The legal case of Riggs v. Palmer Essay
The legal case of Riggs v. Palmer
In the case of Riggs v. Palmer, the issue at hand is whether or not Elmer Palmer, a man who purposely poisoned his grandfather, should be allowed to collect his inheritance. It is the responsibility of Mr. Palmer’s lawyer to give sound legal advice so that he may make a decision, on his own, as to whether or not he wishes to fight for his inheritance. In order for our legal system to be upheld, and as immoral as it may seem, Mr. Palmer must receive the money.
By virtue, laws are intended to be a written moral code meant to govern the people it protects. Laws are written as a means of benefiting the greater good of man, and anything which is intended to, whether it succeeds or not, benefit the greater good is innately moral. In the case of Elmer Palmer it is not the law which has created an irreversibly immoral situation, it is the lack there of.
The law, much like morality, is not without flaw. There are laws who’s moral intention’s are lost in translation, and there are laws which apply to almost every persons sensibility but have not yet been written. There are few people who would read the case of Riggs v. Palmer who would be on the side of Mr. Palmer, crossing their fingers in hopes that he receives the money, but the fact remains that a law is not a law until it has been written. In the late 1800’s when this case took place, there simply was no law stating that if a beneficiary murders the holder of a will, then that individual should not receive the contents of that will. In order to preserve the legal system of law, which was created with the highest of moral intentions, Mr. Palmer must receive the money.
There are those who may argue that if a law is, “not in accord with morality,” then it is not a law at all. If this were true, then what is to be said of that which is moral but is not a law, particularly in this case. It is clear that Mr. Palmer receiving the money is not moral. The mere presence of morality, no matter how evident it may seem, does not create a law, therefore, a lacking of morality does not abolish a law. If one were to take the stance that, all things moral are laws, then it would be up to judges to determine morality not legality, and the written law would have no purpose.
It is also often argued that the law is nothing more then a tool, much like a knife, that can be used for either good or evil. Taking that stance, the legal system in the case of Elmer Palmer is being used for good, in the prosecution of Mr. Palmer for murder, and for evil, if he is allowed to receive his inheritance. The metaphor of the knife is meant to illustrate that the law is nothing more then an instrument used to serve it’s purpose.

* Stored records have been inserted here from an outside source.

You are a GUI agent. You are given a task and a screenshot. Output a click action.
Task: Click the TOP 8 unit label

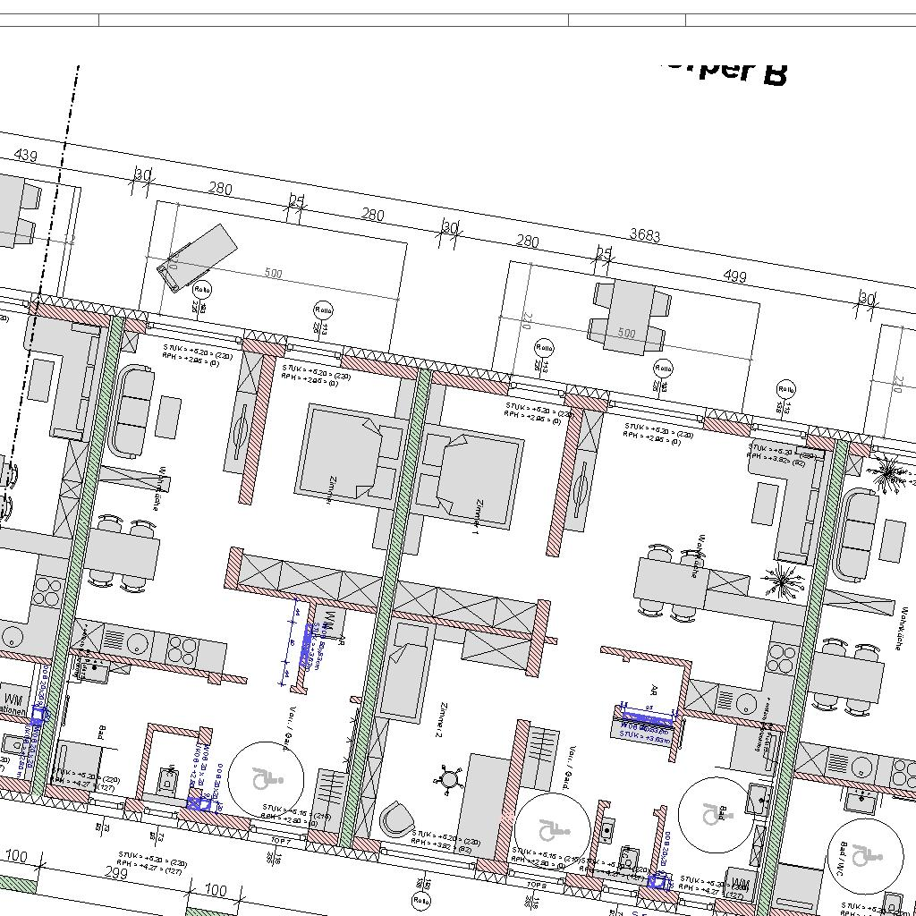(x=536, y=885)
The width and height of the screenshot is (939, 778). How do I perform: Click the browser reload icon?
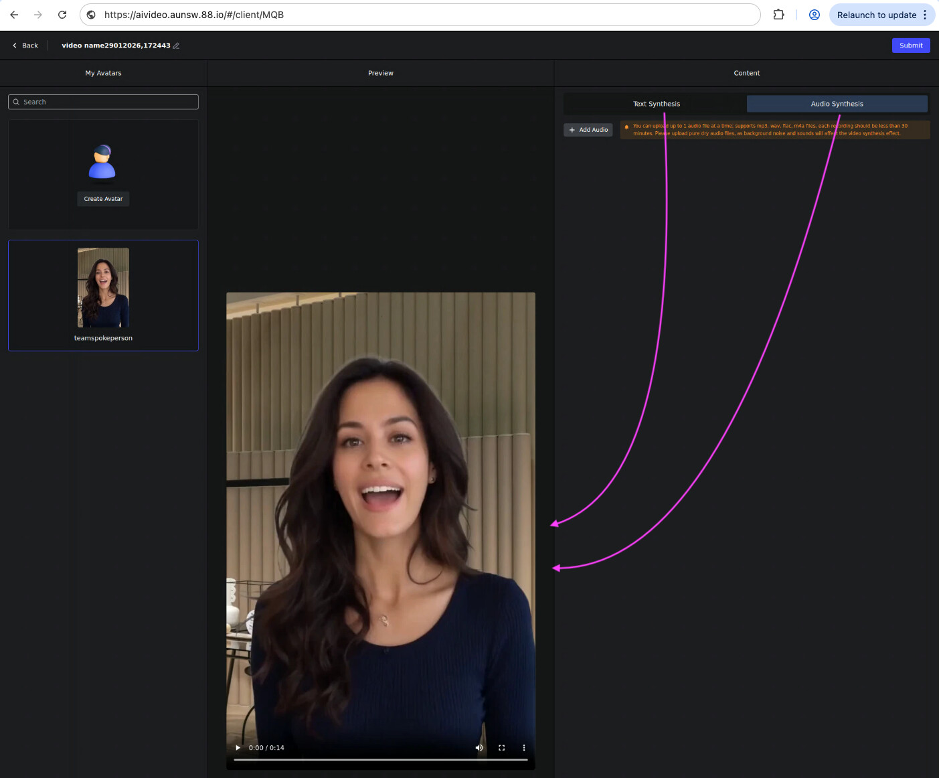click(x=62, y=15)
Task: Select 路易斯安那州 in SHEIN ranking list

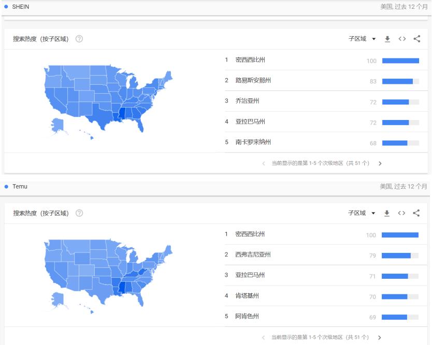Action: 253,81
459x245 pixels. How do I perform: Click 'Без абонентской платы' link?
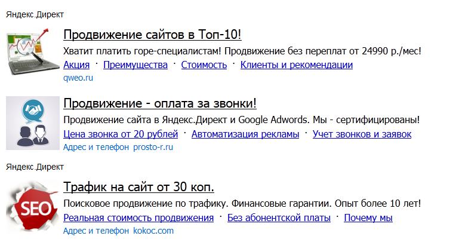point(279,218)
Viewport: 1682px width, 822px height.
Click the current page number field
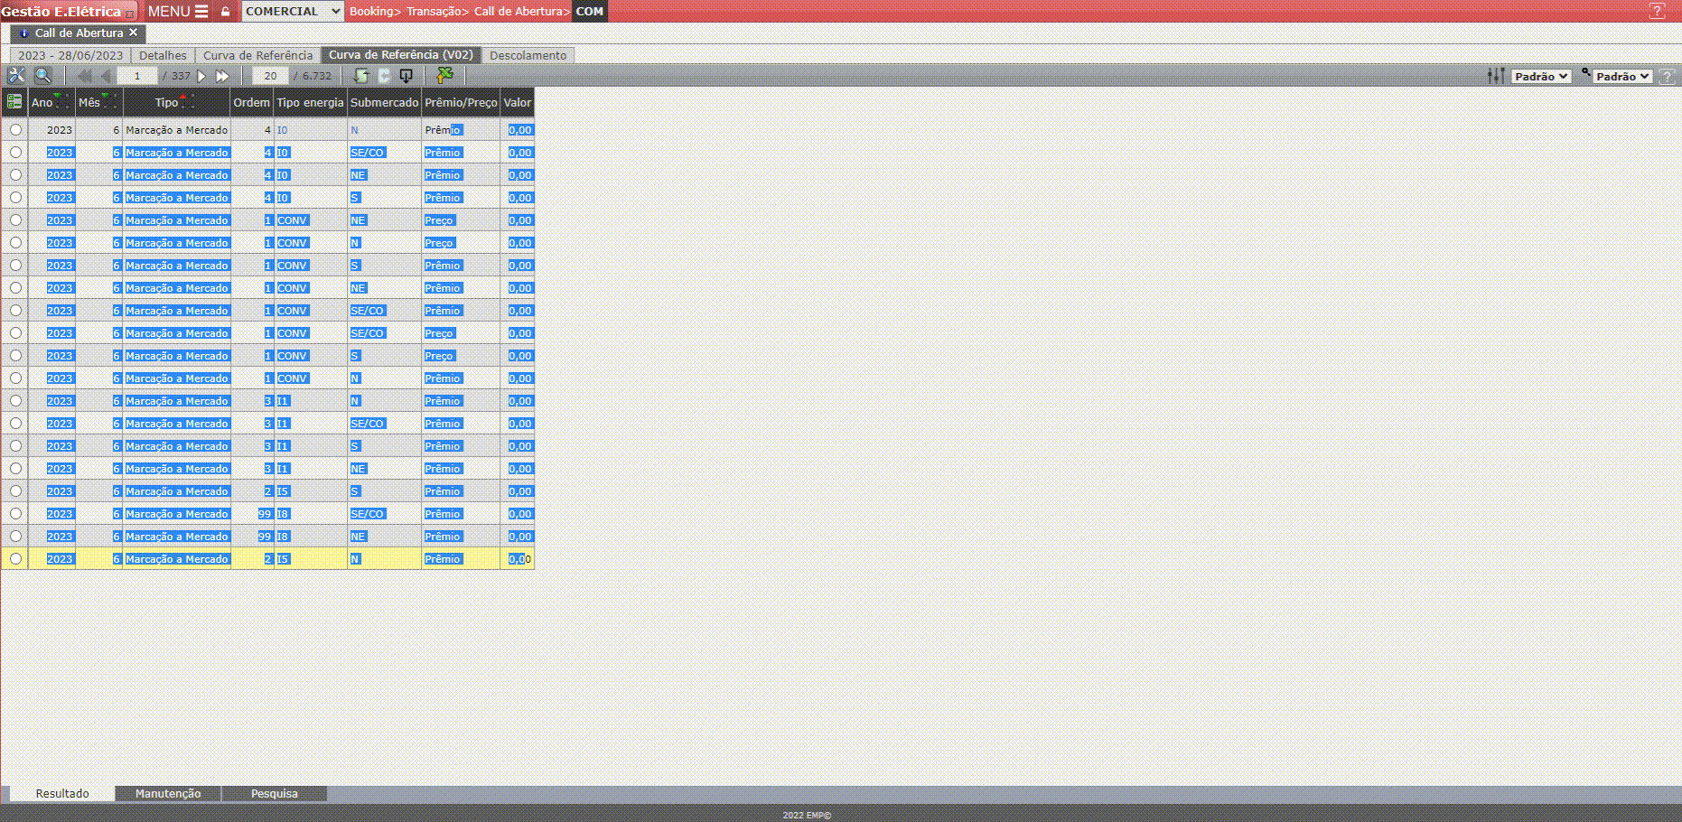(137, 76)
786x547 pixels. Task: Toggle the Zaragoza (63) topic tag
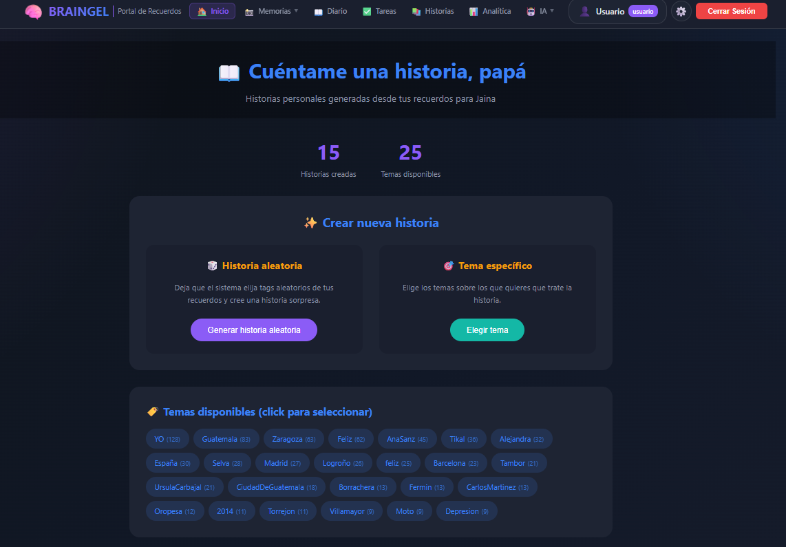click(x=293, y=439)
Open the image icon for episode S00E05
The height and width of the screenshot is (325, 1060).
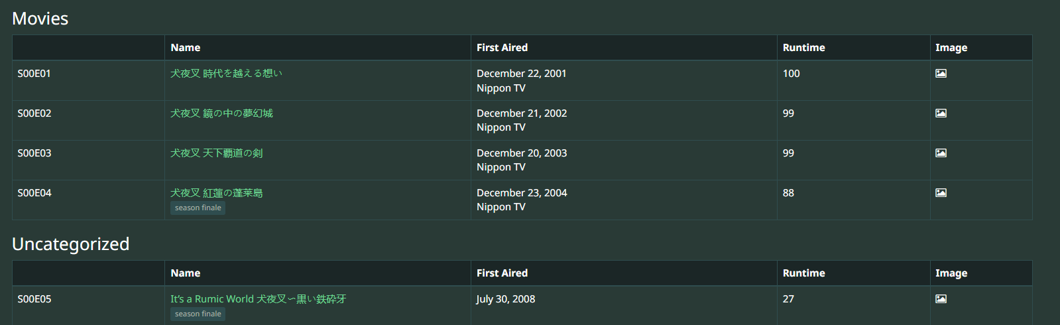pyautogui.click(x=941, y=299)
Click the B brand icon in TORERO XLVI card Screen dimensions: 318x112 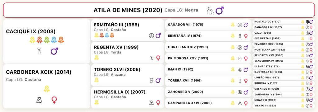pyautogui.click(x=151, y=80)
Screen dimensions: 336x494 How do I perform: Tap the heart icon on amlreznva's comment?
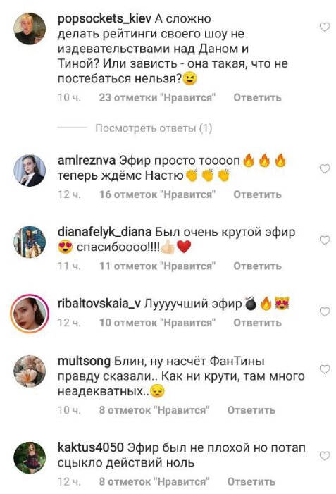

If one were to accept the fact the laws are intrinsically moral, then it would appear as tough the lawyer is intended to be a wise counselor, who’s intention should be to advise his client as to what he should do, based on moral grounds. One could argue this claim by using the example of Riggs v. Palmer as a clear representation of what a lawyers role should be. It would seem obvious that the lawyer should not advise his client to fight for the money. The truth is, and as extreme as it may seem, that in order for the law remain moral the lawyer must be nothing more than an instrument.
In order for someone to become a lawyer they must first study law for many years, a very intense and informative process, resulting in an understanding of our legal system far beyond the bounds of the lay person. It is the lawyers understanding of law, and the loopholes which may be found in it, that create a situation in which the lawyer must be nothing more than instrument, used for serving it’s purpose. It is not up to the lawyer to decide what is moral for Elmer Palmer, his instrumental purpose is to make the lay person aware of all possible options, provided within the intrinsically moral written law. Once Mr. Palmer has been well informed by his lawyer as to what his legal options are, it will then be up to him to survey his options and make his own moral judgments.
The case of Riggs v. Palmer is a clear reminder that our system is not perfect. Our system was created with the highest of moral intentions, but legality and morality are both filled with imperfect loopholes which allow for a man like Elmer Palmer to slip through the cracks in our system. It is however, cases such as this one which allow us to find these loopholes and fill them in with new laws grounded in their own moral character.